CMPSCI 645: Database Design and Implementation

Course mini-project [Due: May 13]

The mini-project is a collaborative assignment, which is due at the end of the semester (May 13). Students will be working in teams of 3-4. You will be working on reproducing partial results from a research paper, selected from the list we provide below.

  • Step 1: Self-organize in teams of 3-4. We suggest using Campuswire to connect with other students if you need help finding team mates. It is your responsibility to self-organize in a team in a timely fashion.
  • Step 2: Please select one of the mini-project options below to work on with your team. The mini-project has a single deliverable at the end of the semester. It is your responsibility to pace your work appropriately.
  • Step 3: Complete the reproducibility tasks for your chosen project.

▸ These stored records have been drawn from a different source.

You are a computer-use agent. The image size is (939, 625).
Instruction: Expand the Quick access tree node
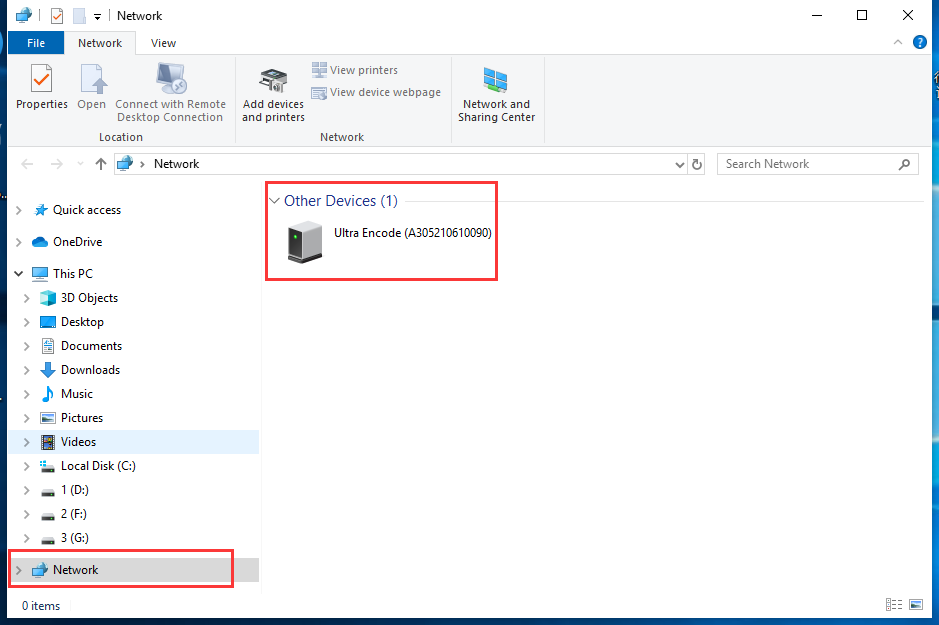click(x=18, y=210)
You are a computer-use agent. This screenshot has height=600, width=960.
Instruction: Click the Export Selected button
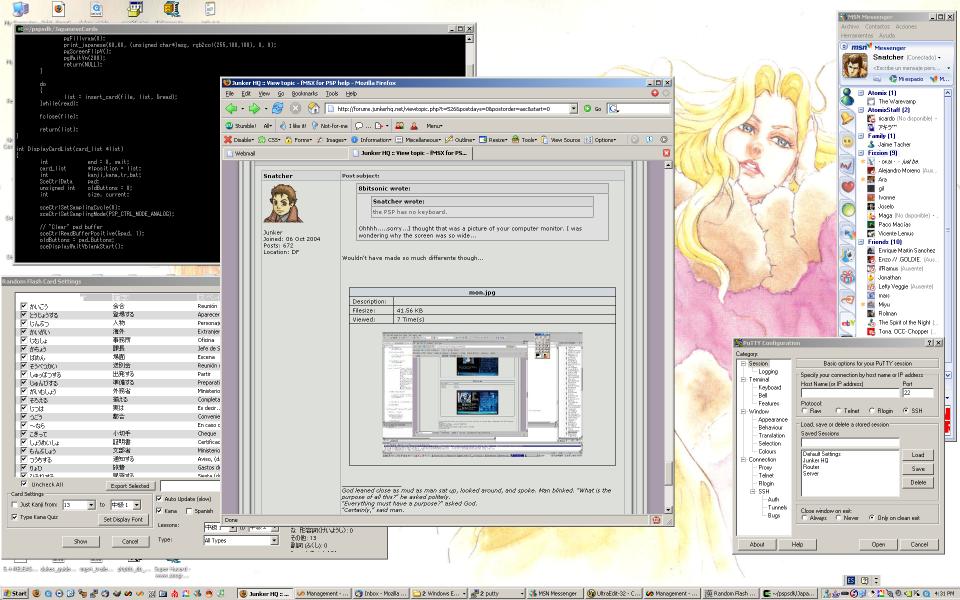click(x=130, y=486)
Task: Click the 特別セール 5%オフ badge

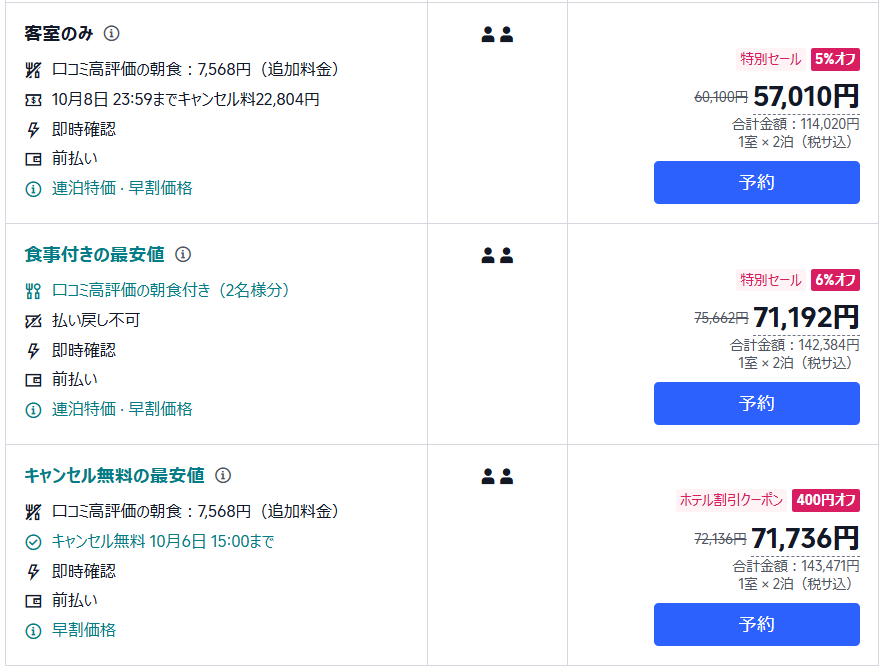Action: click(x=798, y=59)
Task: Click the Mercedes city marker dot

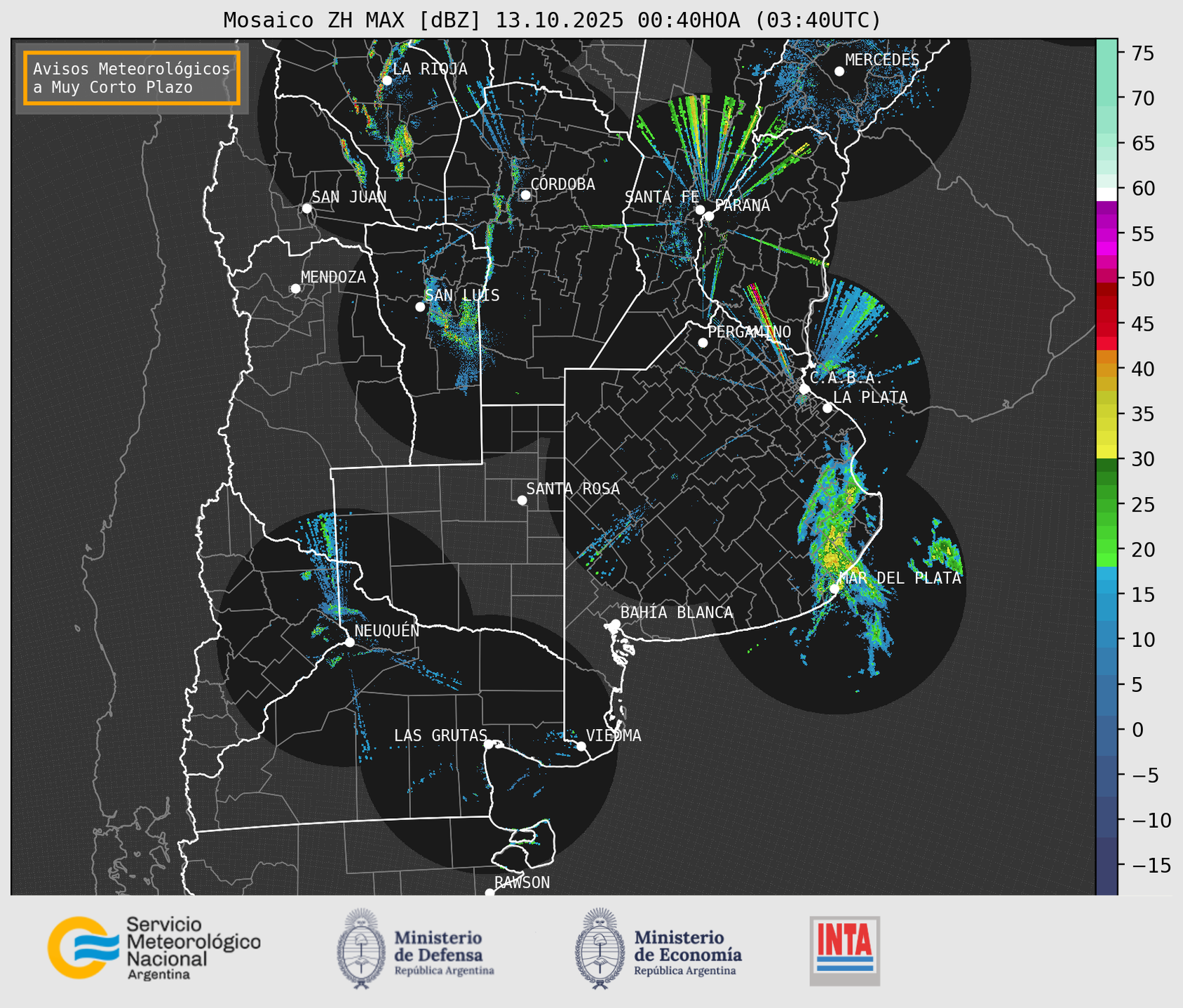Action: coord(839,71)
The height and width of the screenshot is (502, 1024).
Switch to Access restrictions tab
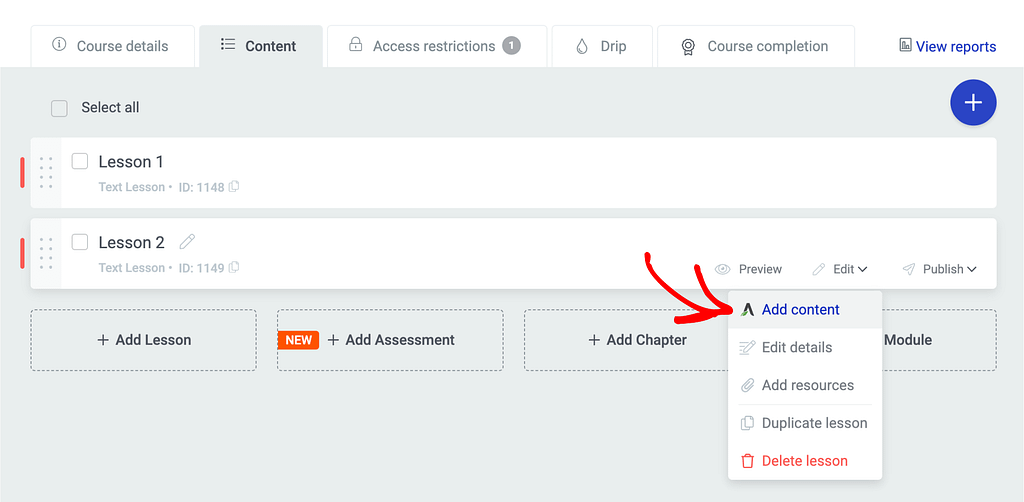click(434, 46)
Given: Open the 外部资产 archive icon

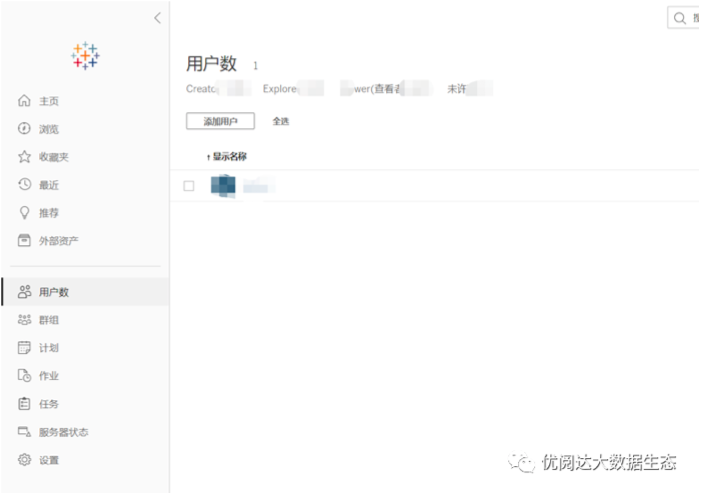Looking at the screenshot, I should click(26, 241).
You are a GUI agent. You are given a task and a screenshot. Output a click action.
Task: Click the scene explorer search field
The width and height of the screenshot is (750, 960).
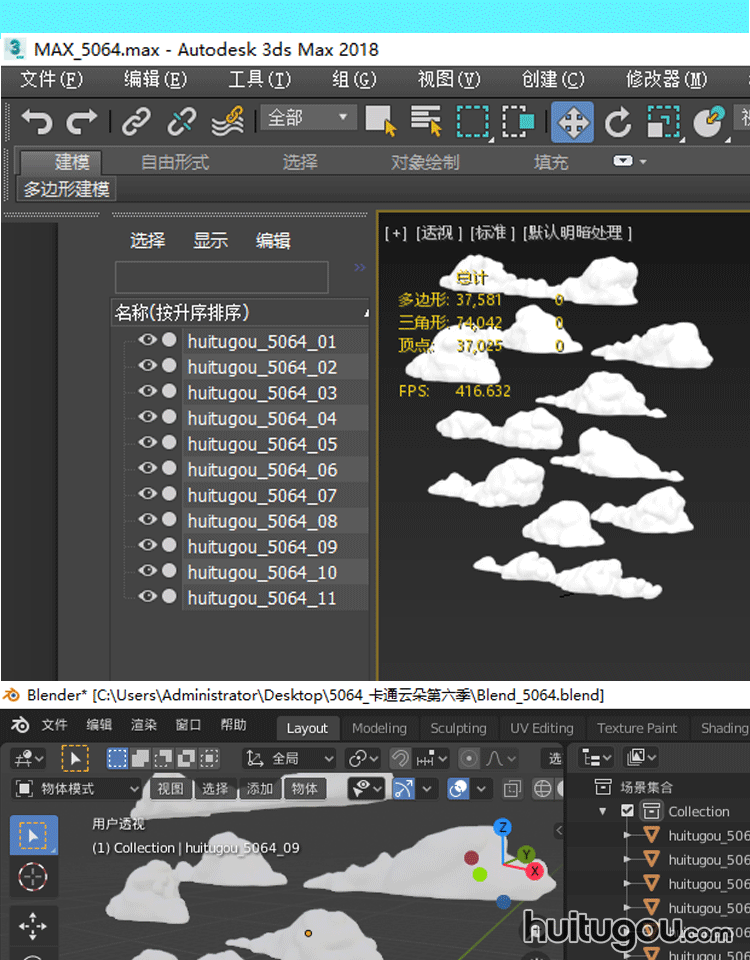pos(221,277)
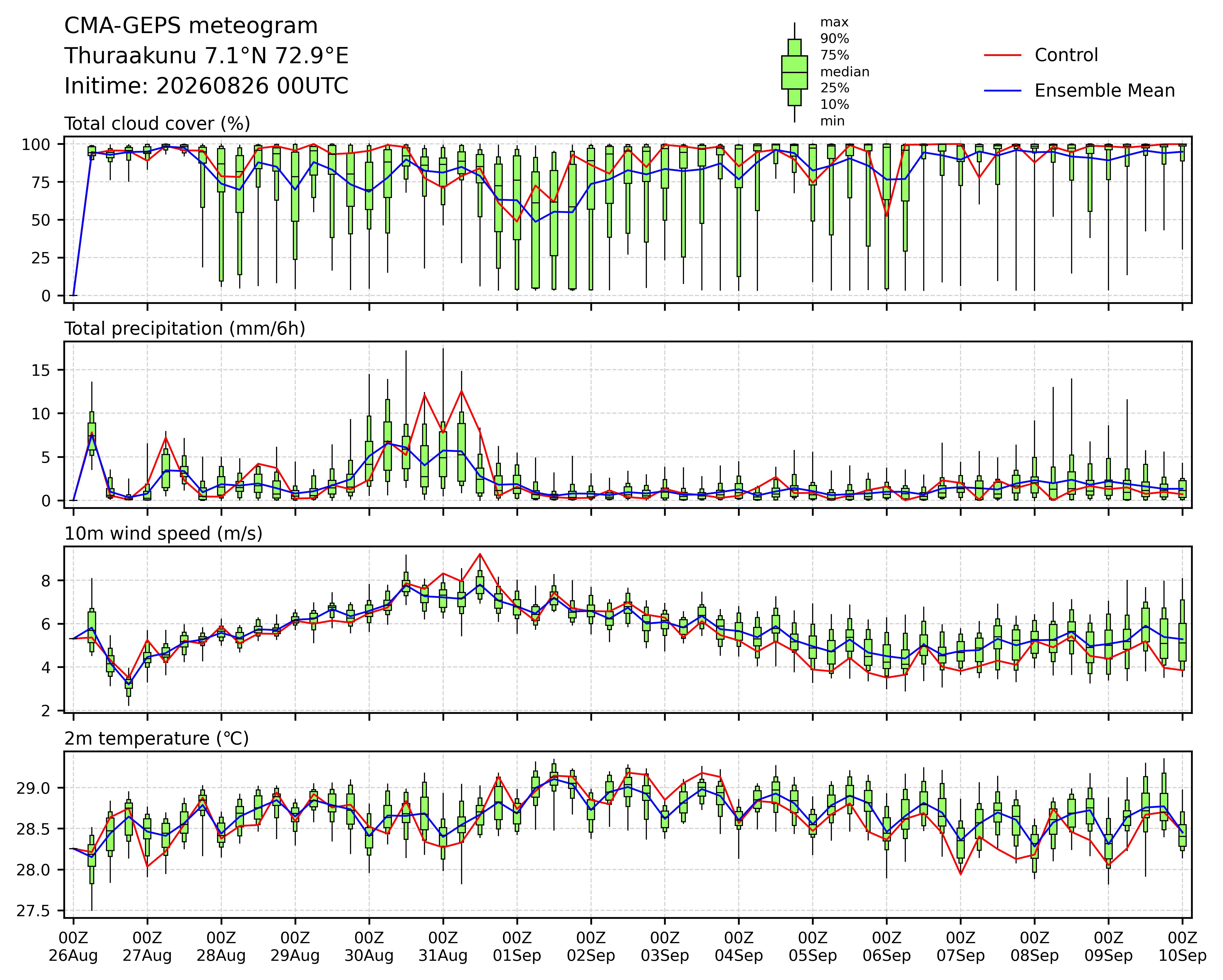Image resolution: width=1223 pixels, height=980 pixels.
Task: Click the median label in the legend
Action: click(845, 72)
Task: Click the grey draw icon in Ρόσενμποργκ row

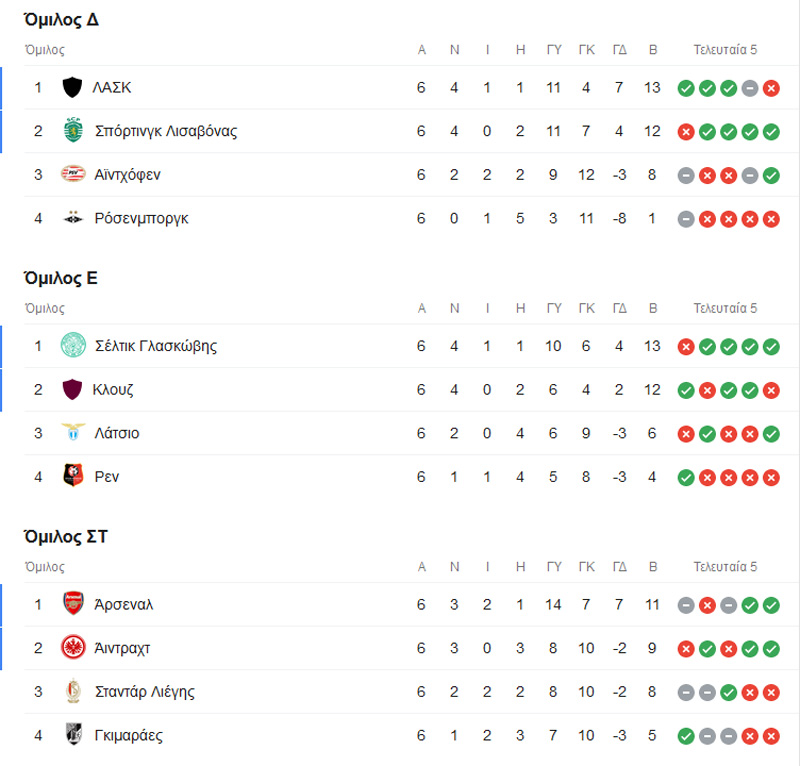Action: coord(686,219)
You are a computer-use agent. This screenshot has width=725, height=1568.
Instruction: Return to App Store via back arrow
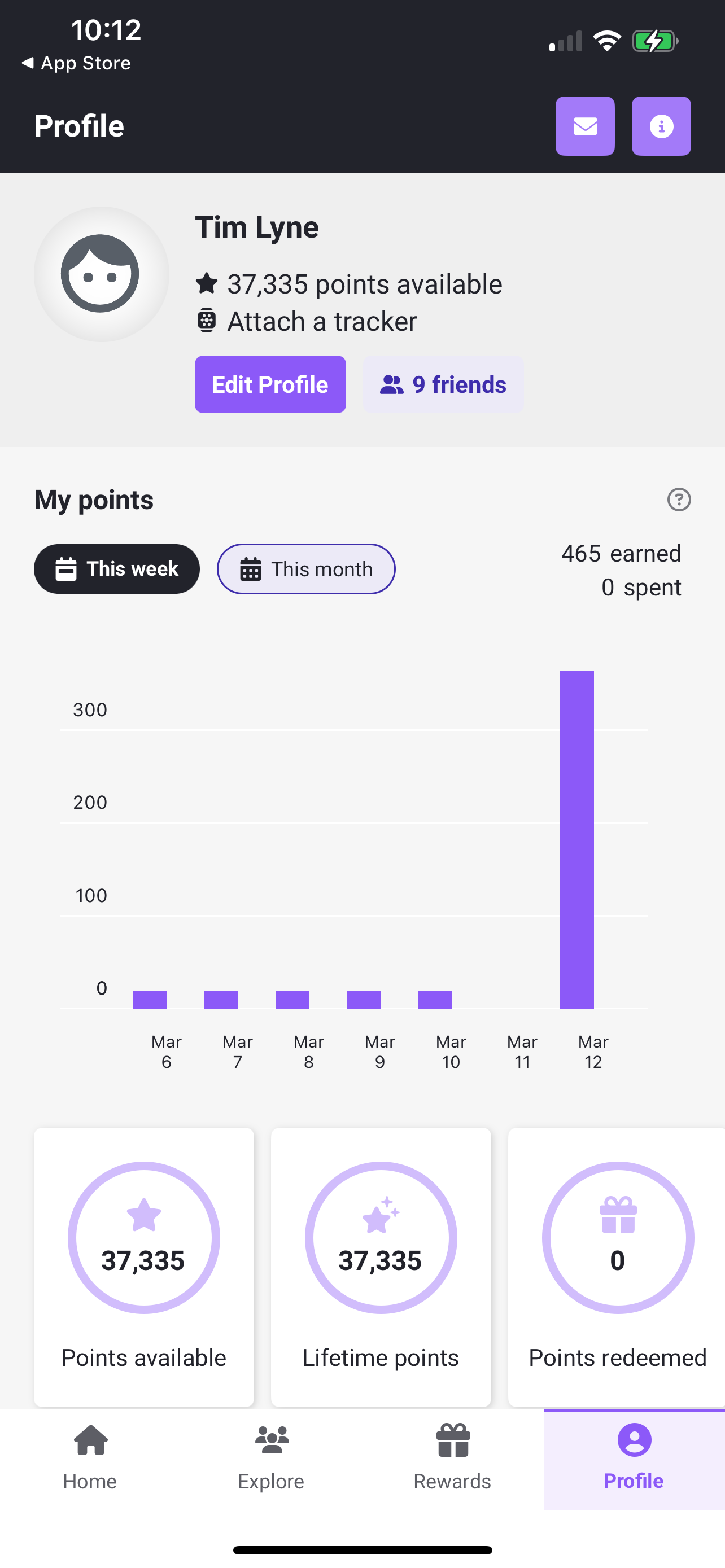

To reproduce the research successfully, you need to carefully read and understand the corresponding paper. Your implementation should be you own! You are not allowed to use code related to this research that you found online or that you may have obtained from others.
  • Step 4: Report on your findings. You will need to submit a short report detailing your process, and show-casing your reproducibility results. Some of the results may not be perfectly reproducible for a variety of reasons (e.g., changes in the datasets, differences in parameter tuning, etc); that's OK! Feel free to (optionally) include in your report additional results and steps you took, beyond the required reproducibility tasks.
  • Step 5: Upload your report on Gradescope. The deadline is May 13, 11:59pm. No late submissions will be accepted.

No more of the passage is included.